03:57 PM
Finding Hidden Dangers in Spreadsheets
Excel spreadsheets still pervade Wall Street. They contain 20% to 30% of the information in a typical financial firm, says Ralph Baxter, CEO of ClusterSeven. In a survey conducted this summer by Tabb Group and Microsoft, 83% of participating organizations (brokerages, banks, asset managers, hedge funds, custodians, mostly U.S. based) said they use spreadsheets for modeling, analyzing and pricing financial instruments. Almost half (48%) use spreadsheets for handling trade data, 42% use them to keep track of positions, 42% use them to manage risk and 40% to handle compliance.
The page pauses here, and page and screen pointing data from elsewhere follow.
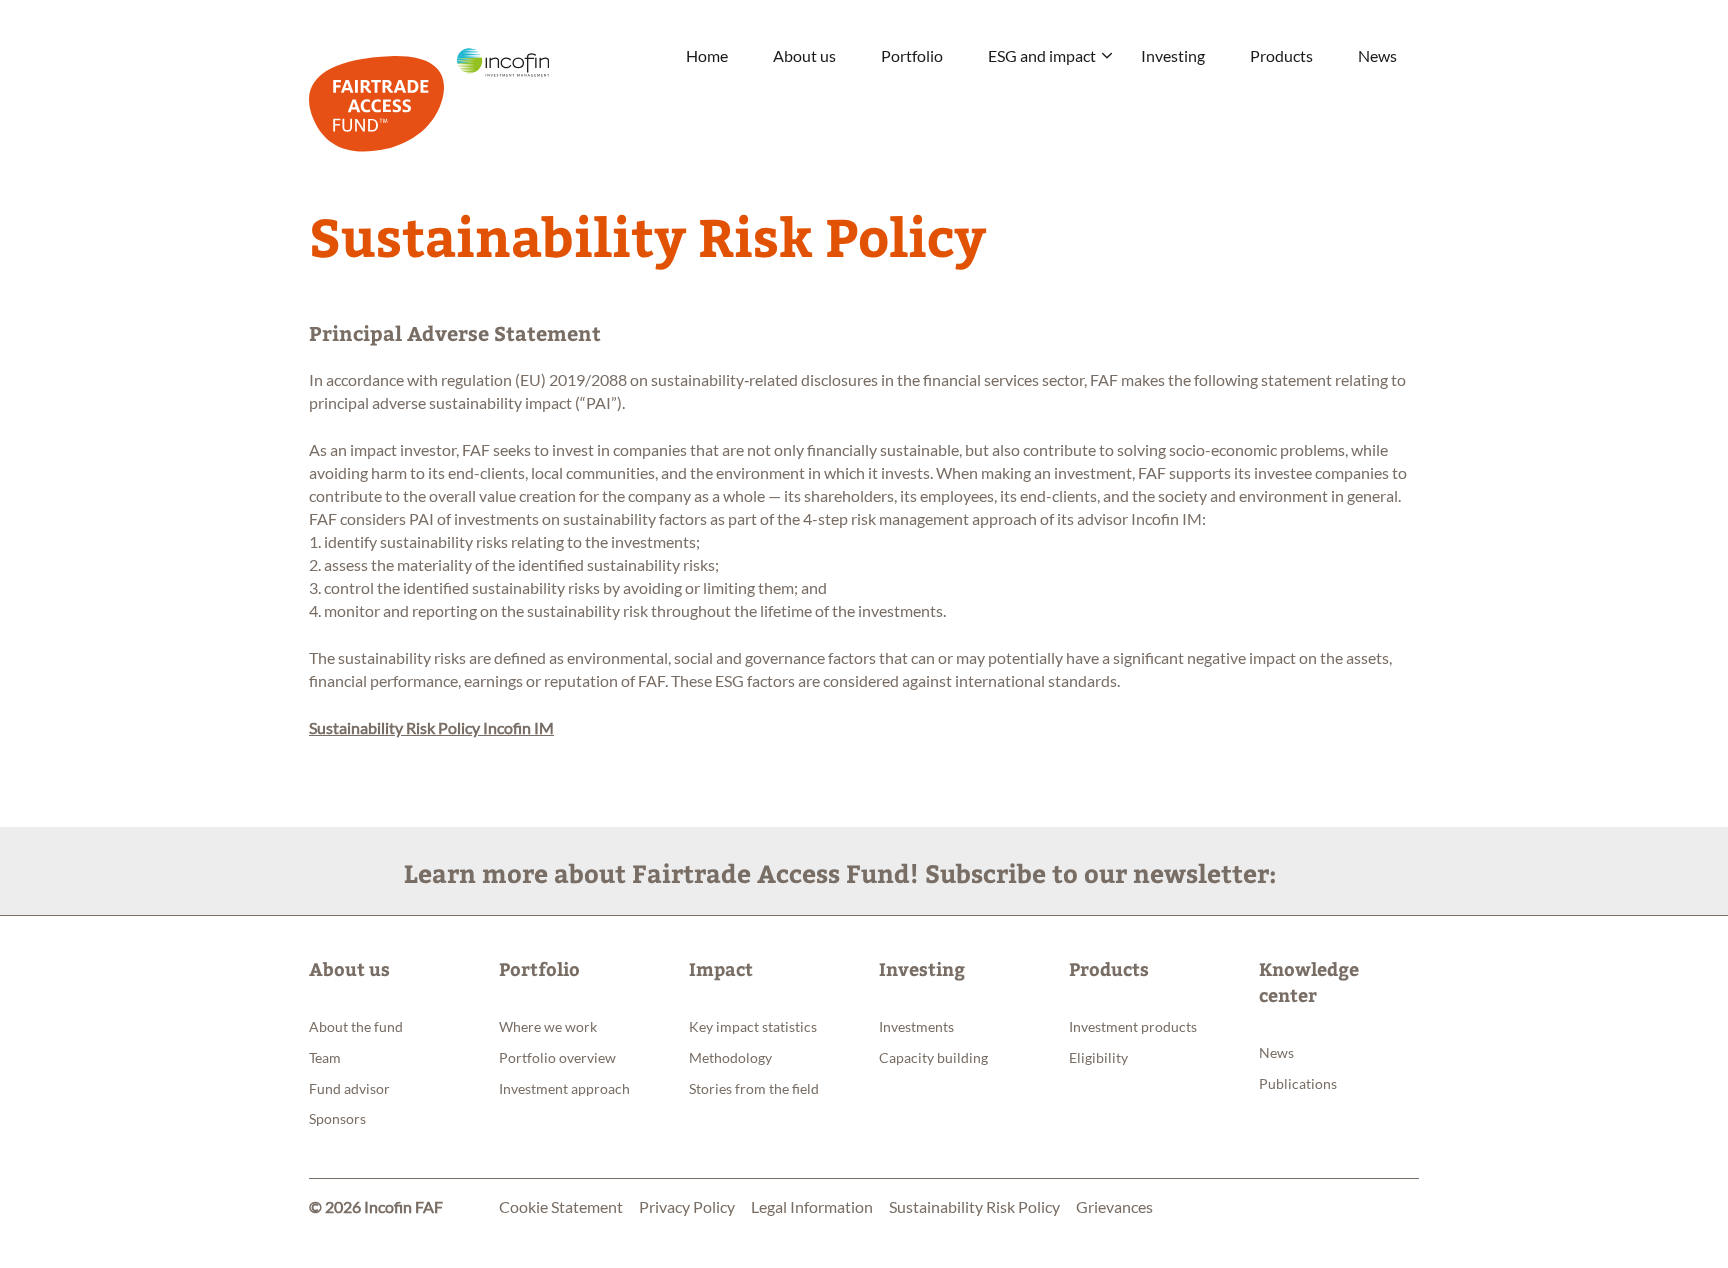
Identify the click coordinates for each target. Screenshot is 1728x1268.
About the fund (356, 1026)
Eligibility (1098, 1057)
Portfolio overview (557, 1057)
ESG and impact (1042, 55)
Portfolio (912, 55)
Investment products (1133, 1026)
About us (804, 55)
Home (707, 55)
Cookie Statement (561, 1206)
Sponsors (337, 1118)
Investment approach (564, 1088)
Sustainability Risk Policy (974, 1206)
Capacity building (933, 1057)
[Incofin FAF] (429, 96)
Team (325, 1057)
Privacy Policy (687, 1206)
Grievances (1114, 1206)
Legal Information (812, 1206)
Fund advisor (349, 1088)
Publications (1298, 1083)
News (1377, 55)
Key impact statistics (753, 1026)
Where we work (548, 1026)
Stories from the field (754, 1088)
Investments (916, 1026)
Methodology (730, 1057)
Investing (1173, 55)
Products (1281, 55)
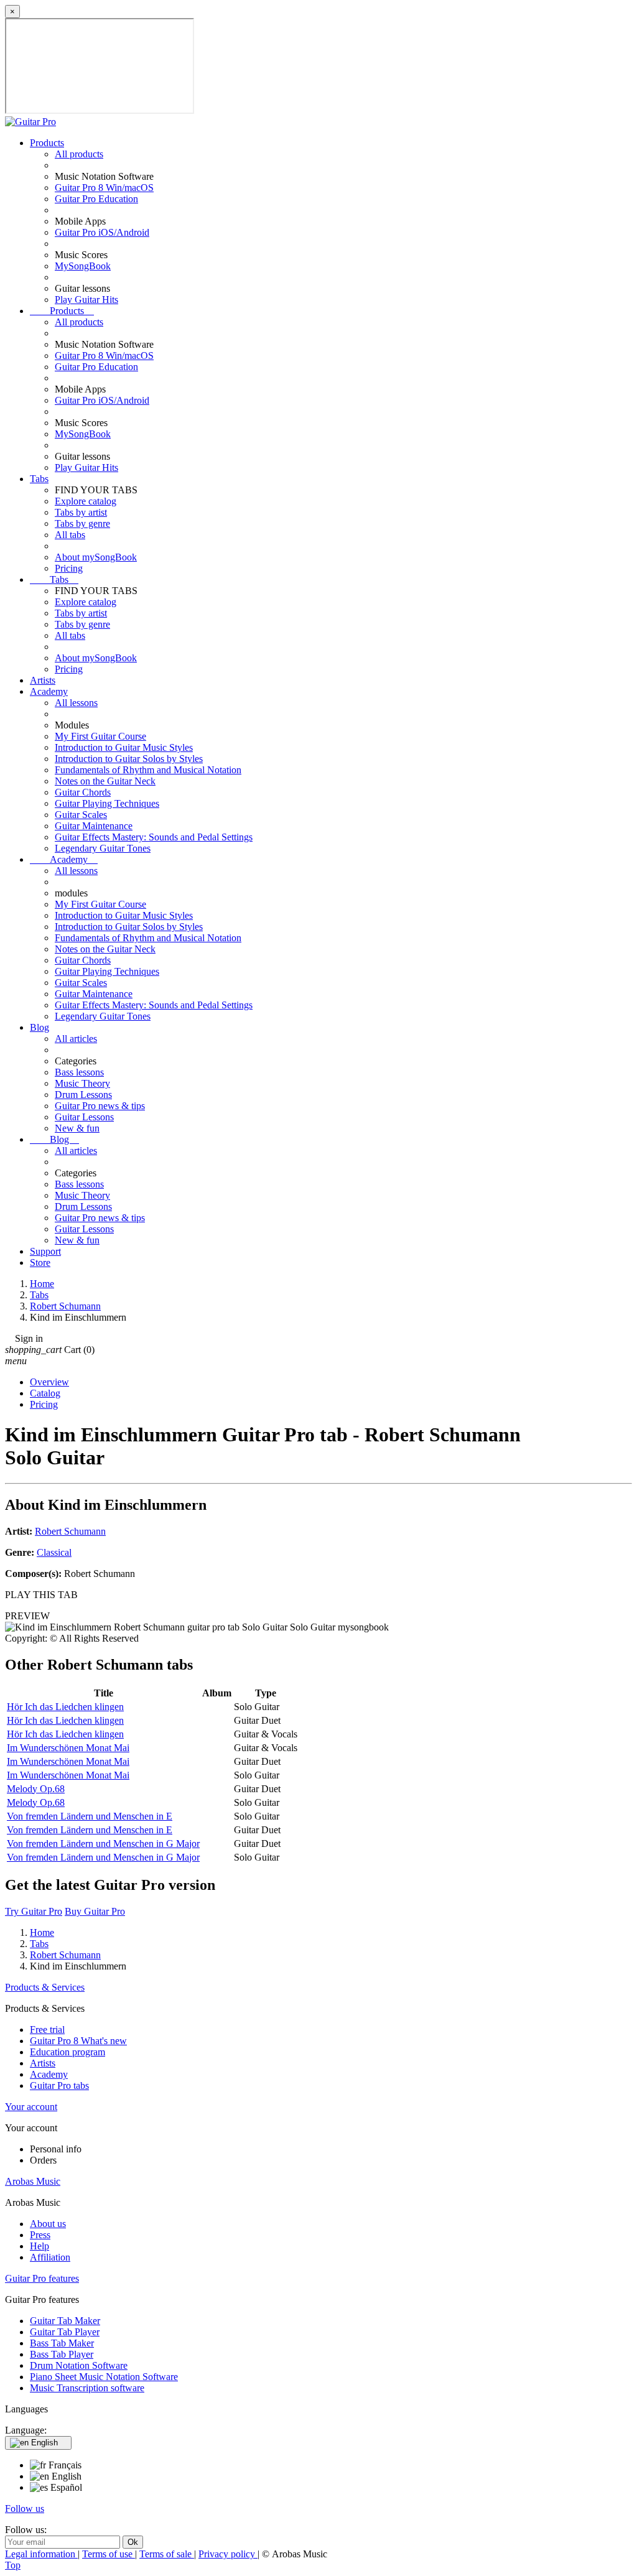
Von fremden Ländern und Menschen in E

So what? you may ask. Well, not only are regulators seeking more transparency into the way Wall Street firms price derivatives and manage risk, but "toxic" spreadsheets, those within which fraud or errors lurk, have been known to wreak havoc on a firm. A few cases in point:
- Scott Hirth, former CFO of Ann Arbor, Mich.-based digital archiving vendor ProQuest, was fined $420,000 by the SEC and banned from serving as an officer or director of a public company after allegedly using Excel to falsify financial records and make the company look more profitable than it was. According to the SEC, he hid spreadsheet data in invisible cells by using white fonts on a white background. The company lost $437 million in market capitalization and changed its name to Voyager Learning Co.
- At Fidelity's Magellan fund, an accountant omitted the minus sign on a net capital loss of $1.3 billion and incorrectly treated it as a net capital gain on a spreadsheet, causing a $2.6 billion error.
- Some spreadsheets contain personally identifiable information, which by law have to be protected from unauthorized access.
- Firms have used conditional formatting in Excel to disguise questionable numbers, Baxter says. One company showed a 20% pay raise as a more modest 2% raise in the displayed Excel file. In the background, hidden to the human eye, was the true 20% value.
On the other hand, "most organizations are surprisingly full of diligent people who work hard to get their spreadsheets right," he says. Yet human and mechanical errors can still occur.
Baxter's company (as you may already have guessed) makes software for monitoring Excel spreadsheets, running rules against them and detecting potential errors or bad behavior. For example, the software can flag each time a user overwrites a formula, a possible sign of Excel abuse. Other rules could detect when a user removes a password from spreadsheet, overwrites a cell, introduces an error or changes VBA code.
Each time a spreadsheet is saved, it becomes a new legal document. The software can provide the history of every cell. Hedge funds have expressed interest in using the capability to do trend analysis, Baxter says.